What’s Worse?

What’s worse: a website that is intermittently down or completely down?

The latter is worse, right? Isn’t it better that a site serve, say, 80% of requests, than 0%? This is the cloud-think we’ve all become accustomed to.

Here’s the thing: when a web application or service is intermittently down, it can hide the fact that there are any problems at all. It’s easy to dismiss problems as due to factors beyond your control, or momentary blips that will clear up on their own. In the meantime, what happens is that a user going through a sequence of, say, 6 requests to complete a workflow, will experience failure on that 6th request serviced by the one bad host or container in the cloud.
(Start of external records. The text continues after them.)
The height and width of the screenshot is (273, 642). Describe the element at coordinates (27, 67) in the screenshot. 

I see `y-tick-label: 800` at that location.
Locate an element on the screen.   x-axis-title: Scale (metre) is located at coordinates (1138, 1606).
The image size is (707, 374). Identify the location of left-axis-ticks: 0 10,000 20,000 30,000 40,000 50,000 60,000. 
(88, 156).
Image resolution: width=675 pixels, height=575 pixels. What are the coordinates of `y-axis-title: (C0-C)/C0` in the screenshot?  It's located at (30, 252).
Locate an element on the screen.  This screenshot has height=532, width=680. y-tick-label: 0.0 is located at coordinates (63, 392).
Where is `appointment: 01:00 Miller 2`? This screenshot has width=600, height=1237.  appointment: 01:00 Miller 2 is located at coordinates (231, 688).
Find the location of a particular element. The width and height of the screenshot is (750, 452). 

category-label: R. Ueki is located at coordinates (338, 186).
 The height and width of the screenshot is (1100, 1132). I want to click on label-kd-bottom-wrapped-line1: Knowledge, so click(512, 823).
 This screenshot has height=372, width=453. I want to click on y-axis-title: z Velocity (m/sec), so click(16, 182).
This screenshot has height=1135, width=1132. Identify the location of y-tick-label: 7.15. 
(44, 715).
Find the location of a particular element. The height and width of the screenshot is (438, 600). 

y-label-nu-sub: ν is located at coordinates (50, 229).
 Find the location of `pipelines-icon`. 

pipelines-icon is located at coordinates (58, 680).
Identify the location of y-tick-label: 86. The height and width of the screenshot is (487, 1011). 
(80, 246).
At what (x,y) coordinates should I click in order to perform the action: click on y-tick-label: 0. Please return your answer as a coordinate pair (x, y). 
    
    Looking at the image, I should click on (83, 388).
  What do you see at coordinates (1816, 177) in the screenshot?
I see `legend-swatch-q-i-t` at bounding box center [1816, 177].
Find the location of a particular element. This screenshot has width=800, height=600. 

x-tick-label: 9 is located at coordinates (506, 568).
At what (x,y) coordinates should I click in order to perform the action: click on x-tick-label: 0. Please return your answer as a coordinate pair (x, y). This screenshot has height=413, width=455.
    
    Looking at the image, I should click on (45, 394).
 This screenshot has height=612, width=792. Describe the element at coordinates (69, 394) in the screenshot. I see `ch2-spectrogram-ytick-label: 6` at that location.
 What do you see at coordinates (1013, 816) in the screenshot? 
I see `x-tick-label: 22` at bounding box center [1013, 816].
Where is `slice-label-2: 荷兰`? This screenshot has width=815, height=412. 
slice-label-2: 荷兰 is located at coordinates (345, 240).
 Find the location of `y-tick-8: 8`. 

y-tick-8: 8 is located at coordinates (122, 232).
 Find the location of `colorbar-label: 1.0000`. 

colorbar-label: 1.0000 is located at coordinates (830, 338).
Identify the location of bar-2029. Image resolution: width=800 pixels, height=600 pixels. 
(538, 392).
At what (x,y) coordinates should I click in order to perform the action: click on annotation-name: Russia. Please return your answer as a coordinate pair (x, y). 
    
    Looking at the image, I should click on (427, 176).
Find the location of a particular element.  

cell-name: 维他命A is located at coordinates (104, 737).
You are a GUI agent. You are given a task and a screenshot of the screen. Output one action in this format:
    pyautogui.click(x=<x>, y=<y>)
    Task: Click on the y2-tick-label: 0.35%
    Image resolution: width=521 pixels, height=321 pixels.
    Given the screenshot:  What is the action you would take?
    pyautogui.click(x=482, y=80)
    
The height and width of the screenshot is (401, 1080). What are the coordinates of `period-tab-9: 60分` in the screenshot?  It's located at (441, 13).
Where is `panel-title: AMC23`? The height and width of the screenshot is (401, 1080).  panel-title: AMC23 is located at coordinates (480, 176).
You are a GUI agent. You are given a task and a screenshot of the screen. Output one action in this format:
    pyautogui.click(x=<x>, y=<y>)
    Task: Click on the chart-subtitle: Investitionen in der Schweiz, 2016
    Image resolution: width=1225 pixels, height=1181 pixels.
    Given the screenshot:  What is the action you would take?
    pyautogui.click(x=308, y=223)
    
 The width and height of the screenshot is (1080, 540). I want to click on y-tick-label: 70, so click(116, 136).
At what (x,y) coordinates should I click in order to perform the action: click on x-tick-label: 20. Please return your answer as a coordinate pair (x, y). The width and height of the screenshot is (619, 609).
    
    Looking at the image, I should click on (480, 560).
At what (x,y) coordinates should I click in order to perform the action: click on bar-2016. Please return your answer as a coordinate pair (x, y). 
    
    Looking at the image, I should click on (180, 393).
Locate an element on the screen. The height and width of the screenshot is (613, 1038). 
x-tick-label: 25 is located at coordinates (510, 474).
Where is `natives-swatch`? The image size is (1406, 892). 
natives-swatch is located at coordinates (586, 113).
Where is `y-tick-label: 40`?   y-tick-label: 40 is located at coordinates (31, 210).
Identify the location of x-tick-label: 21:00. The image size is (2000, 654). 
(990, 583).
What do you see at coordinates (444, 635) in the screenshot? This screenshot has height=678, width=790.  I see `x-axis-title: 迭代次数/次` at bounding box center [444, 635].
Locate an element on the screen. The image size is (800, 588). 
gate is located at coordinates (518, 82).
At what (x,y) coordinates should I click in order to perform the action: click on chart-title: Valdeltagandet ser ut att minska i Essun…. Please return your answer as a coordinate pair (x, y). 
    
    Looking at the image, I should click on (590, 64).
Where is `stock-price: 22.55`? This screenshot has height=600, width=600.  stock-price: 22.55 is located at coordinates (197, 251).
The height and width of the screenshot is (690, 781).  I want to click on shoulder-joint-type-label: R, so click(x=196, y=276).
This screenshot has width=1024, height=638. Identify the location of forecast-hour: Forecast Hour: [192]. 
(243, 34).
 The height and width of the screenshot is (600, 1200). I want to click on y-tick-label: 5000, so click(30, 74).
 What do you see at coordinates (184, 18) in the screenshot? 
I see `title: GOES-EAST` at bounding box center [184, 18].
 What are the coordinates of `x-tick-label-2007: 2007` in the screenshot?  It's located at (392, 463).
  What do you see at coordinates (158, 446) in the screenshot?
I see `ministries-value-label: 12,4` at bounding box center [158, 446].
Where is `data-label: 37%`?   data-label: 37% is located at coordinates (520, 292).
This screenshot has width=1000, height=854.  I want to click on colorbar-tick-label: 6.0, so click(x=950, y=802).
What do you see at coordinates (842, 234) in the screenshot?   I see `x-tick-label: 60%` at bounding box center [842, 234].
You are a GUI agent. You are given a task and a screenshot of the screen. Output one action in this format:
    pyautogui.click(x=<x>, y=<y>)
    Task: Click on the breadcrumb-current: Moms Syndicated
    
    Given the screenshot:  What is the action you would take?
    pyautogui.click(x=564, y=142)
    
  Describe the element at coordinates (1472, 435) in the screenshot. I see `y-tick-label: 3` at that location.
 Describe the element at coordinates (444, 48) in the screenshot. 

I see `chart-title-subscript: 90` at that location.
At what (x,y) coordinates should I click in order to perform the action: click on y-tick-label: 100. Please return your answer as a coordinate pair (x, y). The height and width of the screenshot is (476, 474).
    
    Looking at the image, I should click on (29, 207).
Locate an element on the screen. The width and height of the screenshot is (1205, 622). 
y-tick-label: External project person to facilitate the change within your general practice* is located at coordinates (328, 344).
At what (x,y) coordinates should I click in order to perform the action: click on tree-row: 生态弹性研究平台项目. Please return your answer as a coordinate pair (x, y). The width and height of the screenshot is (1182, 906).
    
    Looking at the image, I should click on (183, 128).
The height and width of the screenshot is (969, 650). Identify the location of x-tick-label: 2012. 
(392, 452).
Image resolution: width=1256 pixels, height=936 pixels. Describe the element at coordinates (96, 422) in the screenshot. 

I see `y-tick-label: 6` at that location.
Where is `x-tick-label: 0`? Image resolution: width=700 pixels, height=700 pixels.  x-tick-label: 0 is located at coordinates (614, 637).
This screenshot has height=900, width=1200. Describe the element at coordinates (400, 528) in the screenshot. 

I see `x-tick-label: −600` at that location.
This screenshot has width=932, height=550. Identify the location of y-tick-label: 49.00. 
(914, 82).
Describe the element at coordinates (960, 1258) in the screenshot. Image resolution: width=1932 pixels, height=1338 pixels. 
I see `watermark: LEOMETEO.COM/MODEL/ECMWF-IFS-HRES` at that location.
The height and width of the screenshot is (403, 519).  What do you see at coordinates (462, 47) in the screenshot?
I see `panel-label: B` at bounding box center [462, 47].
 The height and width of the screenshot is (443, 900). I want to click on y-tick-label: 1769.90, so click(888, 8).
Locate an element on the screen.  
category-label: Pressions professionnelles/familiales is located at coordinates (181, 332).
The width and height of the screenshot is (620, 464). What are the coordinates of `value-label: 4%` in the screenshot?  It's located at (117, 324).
And they will get frustrated and give up. And they’ll start to associate your application with being flakey and unreliable.

And you won’t notice, because it’s not happening to everyone, and the problem persists for a long while before it’s detected and fixed.

This is how the “high availability” mentality of the cloud lures you into a false sense of security.

I’ve been seeing this happen with Docker Swarm, where, under certain conditions, some newly started containers will have intermittent connectivity problems with other containers. Unless you’re paying close attention to error logs, you may not notice any problems, even though some users are definitely experiencing them.

But when a site is completely down, everyone knows, and you can’t help but address the problem.

Okay, sure, the answer of which is worse depends a lot on the type of website or web application. My point is simply that there’s often the presumption that putting things in the cloud alleviates the pressure upon individual instances of an application or service to be up and functioning correctly. This just isn’t true. And at the point where you need to care about and closely monitor individual containers because you take availability seriously, well, at that point, the cloud maybe hasn’t bought you as much as you thought it would.